Le gouvernement a donc décidé de réduire le quotient familial. Dans ce blog, j’écrivais le 15 mai (« Pauvre de nous : les riches ne sont pas aimés ») que le sujet tabou était les classes moyennes supérieures : « tout le monde n’est pas en situation de pauvreté ou de revenus modestes dans ce pays. Beaucoup n’ont pas, pour le moment, été affectés par la crise. (…) Les « experts » en économie, avant d’inviter à la réduction du montant des retraites, à des restrictions sur les prestations sociales, sur les soins, sur les services publics, devraient s’assurer que tous les citoyens contribuent réellement à l’effort de solidarité à hauteur de leurs moyens (revenus et patrimoine ».

La baisse du quotient familial va dans ce sens. On a entendu des hurlements : Christian Jacob (UMP) a accusé le gouvernement, lors des échanges musclés de l’Assemblée nationale, d’avoir « massacré la politique familiale » et « matraqué les classes moyennes ». Sans dire comment il faudrait faire autrement pour réduire le déficit du secteur famille.

Ce quotient est effectivement une prime aux plus hauts revenus, ce sont finalement les autres contribuables qui en font les frais. Si le gouvernement recule sur la limitation des salaires des patrons du secteur privé (après l’avoir instauré dans le secteur public), s’il prend des mesures très favorables aux entreprises avec le Crédit d’impôt pour la compétitivité et l’emploi, s’il recule sur la taxe de 75 % payée par les particuliers au-delà de 80 000 € de revenus par mois (alors qu’il a nettement augmenté l’impôt solidarité sur la fortune), il a pris une bonne décision sur cette question du quotient familial. Même Martin Hirsch a estimé que « le gouvernement n’a pas commis de sacrilège » et a appelé à ce que l’effort de réduction des déficits ne se fasse pas « sur le dos des plus pauvres mais en traquant les rentes » (Le Monde du 6 juin).

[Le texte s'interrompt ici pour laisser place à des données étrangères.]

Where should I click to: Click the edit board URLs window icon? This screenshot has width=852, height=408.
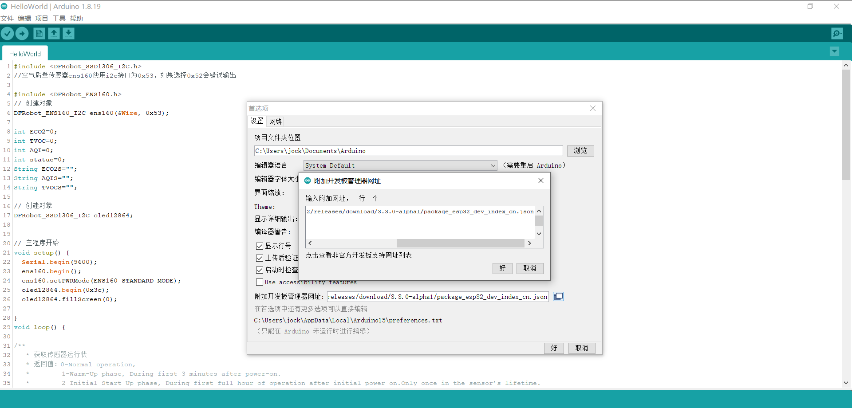tap(558, 297)
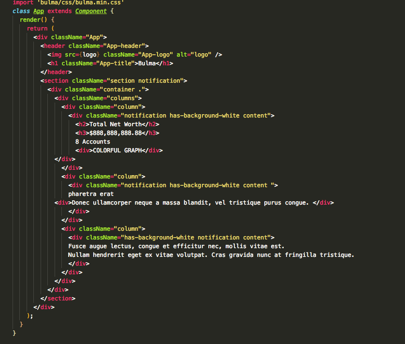Select the return keyword

click(37, 28)
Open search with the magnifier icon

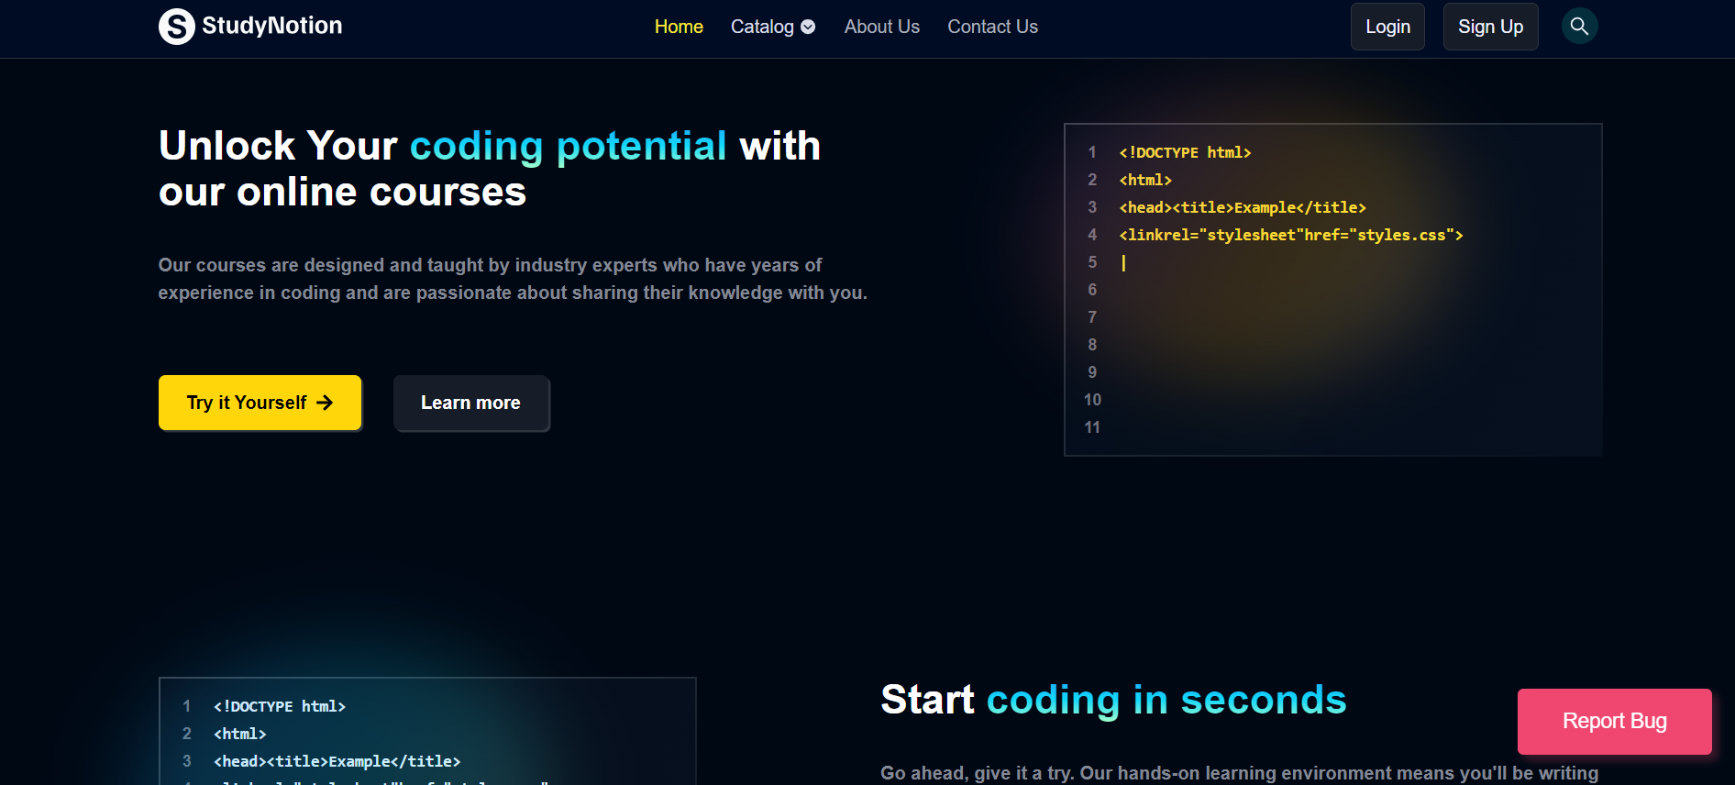click(1579, 27)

Bien sûr, il aurait fallu faire mieux : supprimer carrément le quotient familial (puisqu’il ne met pas les enfants à égalité), et redistribuer à égalité, par une allocation universelle, les sommes ainsi dégagées, et dès le premier enfant : on insiste assez peu sur cette inégalité incroyable qui fait qu’un couple qui a deux enfants, qui perçoit 10 000 € de revenus par mois, touchera de la CAF 127,05 € et un couple au SMIC (ou moins), n’ayant qu’un enfant, ne touchera aucune allocation familiale.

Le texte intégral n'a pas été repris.